### Texte à lire

━━━━

Il est intéressant de noter que l'esthétique usée de cette proposition estivale coïncide avec le lancement de la marque du groupe Kering sur le marché de la seconde main. Une sorte de sous-entendu malin démontrant que même les articles Balenciaga qui ont fait leur temps peuvent avoir la valeur d’un produit neuf.
Les pièces de streetwear, hoodie, jogging, bomber et baggy ont occupé une large part de la collection, tout comme le tailoring et les coupes oversized, signature de la marque. L’élégance se trouvait quant à elle dans de longues robes de soirée plissées, drapées ou pailletées qui contrastaient avec le décor boueux.
Côté accessoires, Balenciaga occupe sur ce marché la catégorie des « sacs mode », à l’instar de Jacquemus qui pratique toutefois des prix moins élevés. Étaient inclus sur le catwalk : le Cagole-bag, best-seller de la marque (vendu à partir de 1 950 euros), des sacs de voyage et une large collection de sacs-images : des sacs doudous et un sac-gant porté à l’épaule.
Hormis la collection en elle-même, ce sont aussi les mannequins qui ont marqué les esprits. Leur attitude insoumise et énervée a rapidement été transformée en une multitude de mèmes sur les réseaux, tandis que l'ouverture du show par le rappeur Ye (anciennement baptisé Kanye West) a créé la surprise tout en faisant sensation.
Contrairement à Balmain et à d’autres poids lourds du secteur du luxe, Balenciaga marque une nette différence entre défilé de prêt-à-porter et show haute couture. Alors que dans le second, le savoir-faire s’exprime sur des pièces ultra-modernes qui font référence aux archives de la griffe, le premier ne met pas particulièrement en avant la technicité des ateliers – hormis le look final du show PE23, une robe faite en patchwork du sac Lariat. L’objectif est davantage ici la création d’images impactantes destinées à être appropriées par le public sur les réseaux. Pour Demna, la mode est avant tout un « art visuel », selon les notes du défilé.
L’approche artistique du directeur créatif s’accorde à celle de l’exclusivité recherchée par le groupe Kering (17,6 milliards d’euros de chiffre d’affaires en 2021). Selon les termes de son rapport financier de 2021 Balenciaga travaille à « concentrer l’activité wholesale sur un nombre restreint et hautement qualitatif de partenaires ».
Futures superstars ?
Parmi la pléthore de talents émergents inscrits sur le calendrier de la Fashion Week parisienne, trois d’entre eux se sont démarqués par une offre singulière : Ludovic de Saint Sernin, Ester Manas et Botter.

━━━━

### Données extraites
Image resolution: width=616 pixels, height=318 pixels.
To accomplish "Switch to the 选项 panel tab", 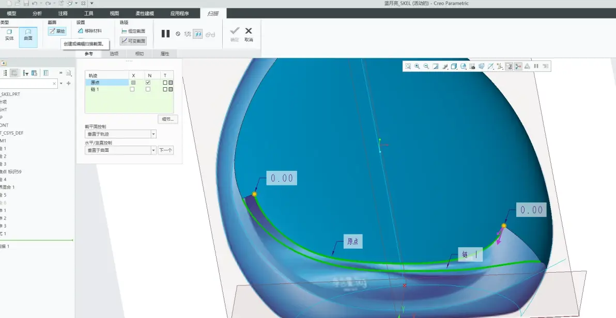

━━━━

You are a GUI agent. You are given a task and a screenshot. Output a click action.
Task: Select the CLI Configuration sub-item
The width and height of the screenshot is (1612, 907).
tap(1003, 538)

━━━━

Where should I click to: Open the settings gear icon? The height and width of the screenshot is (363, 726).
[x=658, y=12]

━━━━

Reprends le texte sur la Fashion Week et poursuis-le à partir de sa dernière phrase. Les items n'ont aucun rapport avec le texte sur la Fashion Week.

### Exercice corrigé
Ludovic de Saint Sernin : chic et sexy
Ancrée dans un discours genderfluid, la jeune marque éponyme Ludovic de Saint Sernin a bâti son identité sur des vêtements sexy et une pièce signature : un slip à laçage. Cinq ans après son lancement, son défilé printemps-été 2023 a étendu son offre au-delà des tenues de fête et a marqué l’entrée de la marque sur le segment des sous-vêtements avec une ligne en coton parsemée de cristaux (Ldss travaille depuis plusieurs saisons avec le joaillier autrichien Swarovski).
La marque avait également organisé une présentation post-défilé, pour montrer au plus grand nombre ses pièces iconiques en cristal et l'ensemble de la collection PE23 au sein du flagship de Swarovski, sur les Champs-Élysées.
Ester Manas : radicalité plus-size
Bien que née dans un mauvais timing, en 2019, juste avant la pandémie, Ester Manas a tenu bon. La marque de prêt-à-porter femme, dont l’identité se définit par une offre plus-size et un concept de taille unique, a annoncé via son défilé une collaboration avec la griffe danoise à succès, Ganni. Le projet sera dévoilé à l’été 2023.
Ester Manas fait figure d’exception dans une industrie où la plupart des marques de luxe ne font qu’effleurer la question du body-positivisme, quand elles ne l’ignorent pas totalement. Le casting de son show printemps-été 2023 a inclus tous types de corps et démontré avec pragmatisme l'adaptativité de ses designs en matière extensibles.
Botter : protection des océans
En janvier 2022, Rushemy Botter et Lisi Herrebrugh ont quitté leur poste de directeurs artistiques au sein de la maison Nina Ricci dans l’optique de faire grandir la marque mixte qu’ils avaient lancée en 2017 : Botter. Le défilé printemps-été 2023 a confirmé le sérieux avec lequel ils prennent leur mission, celle de développer un label innovant capable de créer, indique le site Web, un « mouvement d'impact » relatif à la protection de l’environnement et à celle des océans en particulier.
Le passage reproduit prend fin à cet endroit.